== WHAT YOU HAVE TO DO ==
Output exactly the first line of the listing and each line after it, through the line that contains "Task: Select the first"; add nothing else.

== THE INPUT ==
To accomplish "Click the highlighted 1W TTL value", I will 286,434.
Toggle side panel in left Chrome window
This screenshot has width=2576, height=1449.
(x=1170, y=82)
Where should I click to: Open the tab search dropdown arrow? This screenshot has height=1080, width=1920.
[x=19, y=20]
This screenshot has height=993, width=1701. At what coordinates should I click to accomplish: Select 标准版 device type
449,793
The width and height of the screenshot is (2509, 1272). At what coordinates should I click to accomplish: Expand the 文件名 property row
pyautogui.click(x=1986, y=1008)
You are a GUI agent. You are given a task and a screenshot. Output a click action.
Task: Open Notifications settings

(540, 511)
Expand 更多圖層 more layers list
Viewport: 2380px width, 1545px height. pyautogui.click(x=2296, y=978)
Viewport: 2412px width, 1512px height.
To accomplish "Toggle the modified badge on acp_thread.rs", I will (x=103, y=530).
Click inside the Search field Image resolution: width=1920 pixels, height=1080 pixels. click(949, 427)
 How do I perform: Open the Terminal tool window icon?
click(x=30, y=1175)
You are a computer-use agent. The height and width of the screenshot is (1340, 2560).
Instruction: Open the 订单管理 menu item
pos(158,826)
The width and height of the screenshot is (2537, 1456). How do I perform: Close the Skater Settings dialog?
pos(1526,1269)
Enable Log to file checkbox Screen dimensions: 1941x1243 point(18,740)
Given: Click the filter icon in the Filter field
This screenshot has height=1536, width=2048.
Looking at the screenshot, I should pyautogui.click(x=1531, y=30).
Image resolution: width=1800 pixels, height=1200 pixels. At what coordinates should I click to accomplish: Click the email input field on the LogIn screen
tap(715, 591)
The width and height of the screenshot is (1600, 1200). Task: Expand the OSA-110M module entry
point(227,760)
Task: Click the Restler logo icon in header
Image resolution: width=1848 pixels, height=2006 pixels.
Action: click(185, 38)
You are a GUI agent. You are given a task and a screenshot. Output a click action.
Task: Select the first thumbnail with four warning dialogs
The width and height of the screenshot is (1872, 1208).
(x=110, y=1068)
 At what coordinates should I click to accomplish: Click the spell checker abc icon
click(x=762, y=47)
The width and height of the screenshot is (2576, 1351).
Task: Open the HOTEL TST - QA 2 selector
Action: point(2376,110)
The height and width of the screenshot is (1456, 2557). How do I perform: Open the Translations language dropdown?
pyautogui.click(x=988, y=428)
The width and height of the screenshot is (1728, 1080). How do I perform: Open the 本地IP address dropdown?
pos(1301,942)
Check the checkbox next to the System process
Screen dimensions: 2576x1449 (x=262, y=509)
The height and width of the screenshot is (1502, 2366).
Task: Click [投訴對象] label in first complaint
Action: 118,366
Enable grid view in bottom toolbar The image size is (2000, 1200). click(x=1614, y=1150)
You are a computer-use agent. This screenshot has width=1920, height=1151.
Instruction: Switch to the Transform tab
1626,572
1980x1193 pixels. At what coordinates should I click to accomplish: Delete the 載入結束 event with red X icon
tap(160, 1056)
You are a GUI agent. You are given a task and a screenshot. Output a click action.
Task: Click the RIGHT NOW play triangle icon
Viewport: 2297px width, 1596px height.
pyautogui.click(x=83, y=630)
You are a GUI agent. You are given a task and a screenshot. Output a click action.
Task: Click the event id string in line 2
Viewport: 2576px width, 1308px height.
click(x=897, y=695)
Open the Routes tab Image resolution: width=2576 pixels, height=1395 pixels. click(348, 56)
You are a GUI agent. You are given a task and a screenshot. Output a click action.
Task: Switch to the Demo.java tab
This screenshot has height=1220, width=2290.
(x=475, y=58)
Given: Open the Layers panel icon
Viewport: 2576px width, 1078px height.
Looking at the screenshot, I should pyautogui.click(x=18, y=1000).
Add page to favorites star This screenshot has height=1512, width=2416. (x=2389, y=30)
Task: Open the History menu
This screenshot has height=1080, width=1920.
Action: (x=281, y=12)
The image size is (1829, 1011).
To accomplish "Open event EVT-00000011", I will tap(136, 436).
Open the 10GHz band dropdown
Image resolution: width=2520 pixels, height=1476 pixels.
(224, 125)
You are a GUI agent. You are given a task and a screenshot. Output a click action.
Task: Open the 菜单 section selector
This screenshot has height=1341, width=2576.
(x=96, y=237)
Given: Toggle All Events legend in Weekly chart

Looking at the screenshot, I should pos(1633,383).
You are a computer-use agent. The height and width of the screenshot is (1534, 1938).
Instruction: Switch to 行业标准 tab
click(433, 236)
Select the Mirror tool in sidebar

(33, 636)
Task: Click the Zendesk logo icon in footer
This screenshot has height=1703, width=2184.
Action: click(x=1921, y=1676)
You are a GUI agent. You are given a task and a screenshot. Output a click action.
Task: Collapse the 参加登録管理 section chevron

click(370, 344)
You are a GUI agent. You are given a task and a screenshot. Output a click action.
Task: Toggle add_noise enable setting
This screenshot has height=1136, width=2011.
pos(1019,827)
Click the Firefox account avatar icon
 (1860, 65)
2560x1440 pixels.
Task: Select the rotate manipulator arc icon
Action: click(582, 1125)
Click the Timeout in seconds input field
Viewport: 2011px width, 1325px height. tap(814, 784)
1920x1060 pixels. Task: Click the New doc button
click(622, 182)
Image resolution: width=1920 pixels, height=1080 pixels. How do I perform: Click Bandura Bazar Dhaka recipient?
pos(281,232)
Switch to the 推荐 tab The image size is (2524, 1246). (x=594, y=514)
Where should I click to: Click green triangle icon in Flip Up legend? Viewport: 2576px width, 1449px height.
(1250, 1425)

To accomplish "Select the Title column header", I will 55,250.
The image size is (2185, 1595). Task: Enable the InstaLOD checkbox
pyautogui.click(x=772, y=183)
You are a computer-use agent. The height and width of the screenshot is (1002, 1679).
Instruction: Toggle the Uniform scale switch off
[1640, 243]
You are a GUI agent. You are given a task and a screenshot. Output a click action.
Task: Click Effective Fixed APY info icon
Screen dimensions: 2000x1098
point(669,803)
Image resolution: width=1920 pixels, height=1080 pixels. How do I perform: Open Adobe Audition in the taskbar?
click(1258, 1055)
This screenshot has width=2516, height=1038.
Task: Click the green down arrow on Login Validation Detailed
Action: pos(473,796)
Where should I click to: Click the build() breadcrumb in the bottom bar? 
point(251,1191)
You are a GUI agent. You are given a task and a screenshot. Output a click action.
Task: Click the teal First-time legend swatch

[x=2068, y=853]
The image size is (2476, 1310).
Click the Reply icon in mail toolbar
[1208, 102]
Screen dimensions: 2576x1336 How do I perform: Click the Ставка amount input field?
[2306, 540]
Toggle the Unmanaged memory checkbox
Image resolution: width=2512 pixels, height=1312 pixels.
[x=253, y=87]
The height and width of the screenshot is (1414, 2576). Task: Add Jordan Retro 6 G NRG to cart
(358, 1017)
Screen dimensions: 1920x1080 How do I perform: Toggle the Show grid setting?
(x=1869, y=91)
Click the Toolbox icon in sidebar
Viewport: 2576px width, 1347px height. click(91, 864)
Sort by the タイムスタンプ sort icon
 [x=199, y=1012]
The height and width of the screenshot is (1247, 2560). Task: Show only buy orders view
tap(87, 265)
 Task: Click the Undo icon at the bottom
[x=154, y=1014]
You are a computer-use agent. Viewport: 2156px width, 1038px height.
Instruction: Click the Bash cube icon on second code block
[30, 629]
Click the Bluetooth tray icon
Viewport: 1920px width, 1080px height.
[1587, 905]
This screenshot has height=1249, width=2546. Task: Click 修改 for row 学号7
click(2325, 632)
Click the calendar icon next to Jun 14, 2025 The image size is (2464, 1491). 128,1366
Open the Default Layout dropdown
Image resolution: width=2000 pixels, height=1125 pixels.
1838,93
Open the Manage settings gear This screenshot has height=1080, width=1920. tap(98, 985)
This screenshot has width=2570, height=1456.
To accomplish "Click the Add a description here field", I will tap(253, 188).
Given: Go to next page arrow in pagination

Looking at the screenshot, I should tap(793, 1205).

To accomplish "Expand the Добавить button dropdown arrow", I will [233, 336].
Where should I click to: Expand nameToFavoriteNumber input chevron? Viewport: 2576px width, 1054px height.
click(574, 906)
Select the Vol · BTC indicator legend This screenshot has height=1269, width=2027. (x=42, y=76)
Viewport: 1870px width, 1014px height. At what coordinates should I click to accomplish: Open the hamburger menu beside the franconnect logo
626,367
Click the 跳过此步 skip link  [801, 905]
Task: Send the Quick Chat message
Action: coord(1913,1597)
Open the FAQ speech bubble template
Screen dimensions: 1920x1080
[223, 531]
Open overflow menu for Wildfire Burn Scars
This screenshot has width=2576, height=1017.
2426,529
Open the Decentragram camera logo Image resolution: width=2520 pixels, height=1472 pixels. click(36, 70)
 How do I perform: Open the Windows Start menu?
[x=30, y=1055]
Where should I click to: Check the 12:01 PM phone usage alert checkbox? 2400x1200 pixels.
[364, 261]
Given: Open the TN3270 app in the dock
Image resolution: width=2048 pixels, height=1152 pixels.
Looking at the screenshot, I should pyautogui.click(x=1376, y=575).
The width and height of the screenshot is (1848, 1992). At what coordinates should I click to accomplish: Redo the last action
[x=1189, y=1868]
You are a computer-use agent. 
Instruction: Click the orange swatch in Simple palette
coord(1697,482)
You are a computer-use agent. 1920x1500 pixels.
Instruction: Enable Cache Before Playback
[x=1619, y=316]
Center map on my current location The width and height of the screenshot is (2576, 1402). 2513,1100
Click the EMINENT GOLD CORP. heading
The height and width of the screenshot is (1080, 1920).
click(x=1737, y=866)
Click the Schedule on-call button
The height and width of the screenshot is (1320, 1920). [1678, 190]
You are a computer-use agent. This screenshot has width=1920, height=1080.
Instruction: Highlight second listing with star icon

== RESPONSE TO THIS EXERCISE ==
To accomplish "Click the highlighted 1W TTL value", I will 286,434.
Toggle side panel in left Chrome window
This screenshot has width=2576, height=1449.
(x=1170, y=82)
Where should I click to: Open the tab search dropdown arrow? This screenshot has height=1080, width=1920.
[x=19, y=20]
This screenshot has height=993, width=1701. At what coordinates should I click to accomplish: Select 标准版 device type
449,793
The width and height of the screenshot is (2509, 1272). At what coordinates should I click to accomplish: Expand the 文件名 property row
pyautogui.click(x=1986, y=1008)
You are a GUI agent. You are given a task and a screenshot. Output a click action.
Task: Open Notifications settings

(540, 511)
Expand 更多圖層 more layers list
Viewport: 2380px width, 1545px height. pyautogui.click(x=2296, y=978)
Viewport: 2412px width, 1512px height.
To accomplish "Toggle the modified badge on acp_thread.rs", I will (x=103, y=530).
Click inside the Search field Image resolution: width=1920 pixels, height=1080 pixels. click(949, 427)
 How do I perform: Open the Terminal tool window icon?
click(x=30, y=1175)
You are a computer-use agent. The height and width of the screenshot is (1340, 2560).
Instruction: Open the 订单管理 menu item
pos(158,826)
The width and height of the screenshot is (2537, 1456). How do I perform: Close the Skater Settings dialog?
pos(1526,1269)
Enable Log to file checkbox Screen dimensions: 1941x1243 point(18,740)
Given: Click the filter icon in the Filter field
This screenshot has height=1536, width=2048.
Looking at the screenshot, I should pyautogui.click(x=1531, y=30).
Image resolution: width=1800 pixels, height=1200 pixels. At what coordinates should I click to accomplish: Click the email input field on the LogIn screen
tap(715, 591)
The width and height of the screenshot is (1600, 1200). Task: Expand the OSA-110M module entry
point(227,760)
Task: Click the Restler logo icon in header
Image resolution: width=1848 pixels, height=2006 pixels.
Action: click(185, 38)
You are a GUI agent. You are given a task and a screenshot. Output a click action.
Task: Select the first thumbnail with four warning dialogs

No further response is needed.